Record extracts |
^^^^

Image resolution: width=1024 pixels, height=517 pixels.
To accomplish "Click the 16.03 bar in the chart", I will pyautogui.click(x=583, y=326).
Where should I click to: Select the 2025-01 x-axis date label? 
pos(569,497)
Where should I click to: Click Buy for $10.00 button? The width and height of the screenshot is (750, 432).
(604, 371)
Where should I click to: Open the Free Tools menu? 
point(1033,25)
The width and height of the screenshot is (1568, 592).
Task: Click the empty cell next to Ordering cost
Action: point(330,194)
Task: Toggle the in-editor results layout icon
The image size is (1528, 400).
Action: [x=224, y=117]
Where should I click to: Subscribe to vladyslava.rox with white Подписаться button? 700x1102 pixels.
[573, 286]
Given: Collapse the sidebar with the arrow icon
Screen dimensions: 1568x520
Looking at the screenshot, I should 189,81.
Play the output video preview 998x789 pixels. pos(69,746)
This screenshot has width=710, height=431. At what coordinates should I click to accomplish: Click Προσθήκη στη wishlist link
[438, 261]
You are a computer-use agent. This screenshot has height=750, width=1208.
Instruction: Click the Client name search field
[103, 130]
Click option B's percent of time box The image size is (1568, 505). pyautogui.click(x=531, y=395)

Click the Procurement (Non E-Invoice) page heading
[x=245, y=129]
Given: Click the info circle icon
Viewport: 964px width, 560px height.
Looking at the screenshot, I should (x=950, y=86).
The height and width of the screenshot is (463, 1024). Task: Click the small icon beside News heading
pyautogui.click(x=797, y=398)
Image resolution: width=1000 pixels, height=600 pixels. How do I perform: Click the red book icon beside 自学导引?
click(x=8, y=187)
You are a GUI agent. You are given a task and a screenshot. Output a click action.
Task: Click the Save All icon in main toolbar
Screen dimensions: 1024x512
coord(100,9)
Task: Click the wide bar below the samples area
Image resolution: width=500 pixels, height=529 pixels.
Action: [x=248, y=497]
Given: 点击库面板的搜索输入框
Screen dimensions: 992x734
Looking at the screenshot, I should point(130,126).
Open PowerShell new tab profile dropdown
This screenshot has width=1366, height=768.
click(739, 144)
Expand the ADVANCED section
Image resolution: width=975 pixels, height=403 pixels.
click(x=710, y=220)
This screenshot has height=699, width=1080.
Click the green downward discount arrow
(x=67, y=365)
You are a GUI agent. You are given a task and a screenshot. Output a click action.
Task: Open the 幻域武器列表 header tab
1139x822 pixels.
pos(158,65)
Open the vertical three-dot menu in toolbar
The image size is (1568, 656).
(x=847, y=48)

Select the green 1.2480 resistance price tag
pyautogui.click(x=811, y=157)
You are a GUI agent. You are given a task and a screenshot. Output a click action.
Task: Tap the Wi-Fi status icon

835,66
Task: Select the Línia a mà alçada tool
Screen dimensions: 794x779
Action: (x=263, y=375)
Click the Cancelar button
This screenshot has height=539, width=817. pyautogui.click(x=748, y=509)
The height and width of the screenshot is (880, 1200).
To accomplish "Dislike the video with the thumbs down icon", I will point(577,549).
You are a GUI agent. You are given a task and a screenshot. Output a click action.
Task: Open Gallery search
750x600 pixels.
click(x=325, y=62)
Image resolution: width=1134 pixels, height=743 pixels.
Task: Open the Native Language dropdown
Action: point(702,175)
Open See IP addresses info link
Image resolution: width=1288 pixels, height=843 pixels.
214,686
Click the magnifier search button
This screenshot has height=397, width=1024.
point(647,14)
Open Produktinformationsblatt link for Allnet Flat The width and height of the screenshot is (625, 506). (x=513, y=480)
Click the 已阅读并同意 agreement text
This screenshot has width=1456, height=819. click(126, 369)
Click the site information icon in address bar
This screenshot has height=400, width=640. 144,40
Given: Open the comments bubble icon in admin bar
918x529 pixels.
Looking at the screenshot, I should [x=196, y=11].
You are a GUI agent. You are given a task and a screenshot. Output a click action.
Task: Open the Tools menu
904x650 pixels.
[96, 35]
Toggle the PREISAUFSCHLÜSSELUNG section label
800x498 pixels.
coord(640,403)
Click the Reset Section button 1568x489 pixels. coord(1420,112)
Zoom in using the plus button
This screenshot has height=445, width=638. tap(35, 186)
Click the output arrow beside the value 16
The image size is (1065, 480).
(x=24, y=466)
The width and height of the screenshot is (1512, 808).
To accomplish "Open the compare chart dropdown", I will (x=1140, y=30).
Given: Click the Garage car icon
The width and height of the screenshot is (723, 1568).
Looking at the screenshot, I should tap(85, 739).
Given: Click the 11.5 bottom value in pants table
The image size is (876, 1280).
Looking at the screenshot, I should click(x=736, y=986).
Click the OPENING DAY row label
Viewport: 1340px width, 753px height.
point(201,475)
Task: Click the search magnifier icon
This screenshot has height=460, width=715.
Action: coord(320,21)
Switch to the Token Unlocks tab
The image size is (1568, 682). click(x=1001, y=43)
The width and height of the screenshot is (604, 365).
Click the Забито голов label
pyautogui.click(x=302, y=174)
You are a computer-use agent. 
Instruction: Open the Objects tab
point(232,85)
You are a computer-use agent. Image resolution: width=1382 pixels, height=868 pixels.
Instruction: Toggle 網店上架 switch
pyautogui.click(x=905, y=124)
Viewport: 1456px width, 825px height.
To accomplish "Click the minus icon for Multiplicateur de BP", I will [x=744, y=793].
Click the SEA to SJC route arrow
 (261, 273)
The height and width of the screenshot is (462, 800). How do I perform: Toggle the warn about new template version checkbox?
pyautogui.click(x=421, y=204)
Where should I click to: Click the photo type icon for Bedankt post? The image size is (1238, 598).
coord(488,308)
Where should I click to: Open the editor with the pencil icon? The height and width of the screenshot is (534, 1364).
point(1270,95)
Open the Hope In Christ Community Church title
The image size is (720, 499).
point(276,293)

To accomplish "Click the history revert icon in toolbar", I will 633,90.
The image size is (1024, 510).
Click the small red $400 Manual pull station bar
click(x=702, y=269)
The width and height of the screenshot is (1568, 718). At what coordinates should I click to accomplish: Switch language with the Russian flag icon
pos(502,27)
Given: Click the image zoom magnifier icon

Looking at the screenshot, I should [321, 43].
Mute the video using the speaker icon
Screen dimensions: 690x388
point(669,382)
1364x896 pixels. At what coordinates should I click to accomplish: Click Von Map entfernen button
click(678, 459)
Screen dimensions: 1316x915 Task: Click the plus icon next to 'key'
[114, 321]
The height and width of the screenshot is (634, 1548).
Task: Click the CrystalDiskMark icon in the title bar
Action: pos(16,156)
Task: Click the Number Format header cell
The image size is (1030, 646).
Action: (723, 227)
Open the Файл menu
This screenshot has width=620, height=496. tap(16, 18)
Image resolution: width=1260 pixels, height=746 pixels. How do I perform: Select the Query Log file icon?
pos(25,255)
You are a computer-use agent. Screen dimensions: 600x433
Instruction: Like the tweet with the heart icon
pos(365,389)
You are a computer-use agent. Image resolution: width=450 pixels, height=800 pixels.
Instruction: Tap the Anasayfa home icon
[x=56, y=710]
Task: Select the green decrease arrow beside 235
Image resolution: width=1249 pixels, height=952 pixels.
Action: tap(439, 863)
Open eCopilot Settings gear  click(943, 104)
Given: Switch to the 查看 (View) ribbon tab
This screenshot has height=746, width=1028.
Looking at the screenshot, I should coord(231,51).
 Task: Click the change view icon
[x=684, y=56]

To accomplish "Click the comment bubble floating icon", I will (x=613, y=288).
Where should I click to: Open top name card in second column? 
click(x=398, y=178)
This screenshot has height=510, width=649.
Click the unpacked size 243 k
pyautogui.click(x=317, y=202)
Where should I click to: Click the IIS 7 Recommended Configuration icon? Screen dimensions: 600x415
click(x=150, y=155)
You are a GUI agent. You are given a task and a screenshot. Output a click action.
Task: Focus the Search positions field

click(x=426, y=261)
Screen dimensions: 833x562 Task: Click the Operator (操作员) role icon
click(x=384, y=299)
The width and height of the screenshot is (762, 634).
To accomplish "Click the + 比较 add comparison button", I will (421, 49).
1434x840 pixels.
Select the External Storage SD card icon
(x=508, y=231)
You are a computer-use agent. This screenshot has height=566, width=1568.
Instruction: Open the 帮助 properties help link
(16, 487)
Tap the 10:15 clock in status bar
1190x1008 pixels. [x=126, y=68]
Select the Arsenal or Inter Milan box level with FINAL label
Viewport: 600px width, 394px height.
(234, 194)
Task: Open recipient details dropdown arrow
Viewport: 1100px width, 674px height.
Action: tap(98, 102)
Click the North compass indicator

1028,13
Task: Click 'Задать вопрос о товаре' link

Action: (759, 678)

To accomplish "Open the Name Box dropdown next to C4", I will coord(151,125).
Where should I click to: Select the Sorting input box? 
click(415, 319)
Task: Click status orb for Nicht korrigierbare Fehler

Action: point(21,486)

^^^^

Task objective | When the entries above show the word "chart" in a line, copy that line out.

Finished task |
To accomplish "Click the 16.03 bar in the chart", I will pyautogui.click(x=583, y=326).
To accomplish "Open the compare chart dropdown", I will (x=1140, y=30).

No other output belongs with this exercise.